What GPU can i use with the Orion to run LLMS?

aappiah · April 7, 2025, 3:57am

Id like to be able to run some 20B to 32B LLMs on the orion using a GPU are there any GPUs that will work with Ollama on the Orion under Debian ?

Morgan · April 8, 2025, 1:45am

Hi, @aappiah

We recommend running LLM via llama.cpp to use the CPU for inference

willy · April 8, 2025, 3:27am

That’s what I’ve been doing as well and it works pretty well (use only the big and med cores otherwise the little cores will slow everything down), though around 32B it will get a bit slow. I tried to use the iGPU with llama.cpp built with -DGGML_VULKAN=ON but it’s super slow (~1 tok/s), even if I offload only a single layer, so it looks like the communication with the GPU area is not efficient enough, or maybe the vulkan support is not great in llama.cpp or maybe some data needs to be converted between layers, taking time.

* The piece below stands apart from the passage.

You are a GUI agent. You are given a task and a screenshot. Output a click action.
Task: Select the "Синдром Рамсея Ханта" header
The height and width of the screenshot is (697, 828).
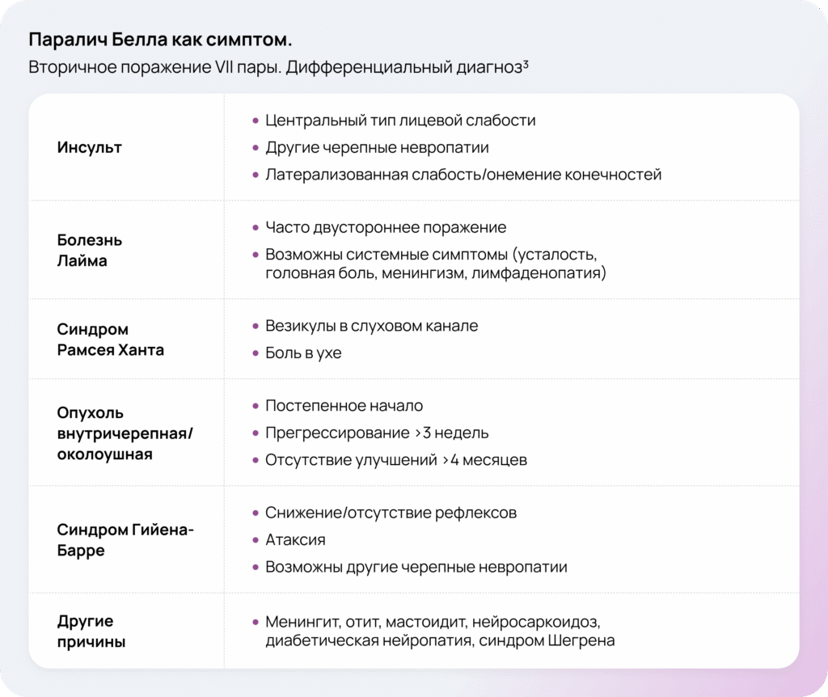click(110, 340)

I have not tried other GPUs for LLMs so I don’t know what to expect from these, but at 20-32B it will require a huge one with lots of RAM and I’m not convinced about the interest of running that on this board instead of a regular PC given the power requirements and costs.

aappiah · April 8, 2025, 4:10am

Are you using the 64GB board? I wish id ordered that model as i have the 32GB model.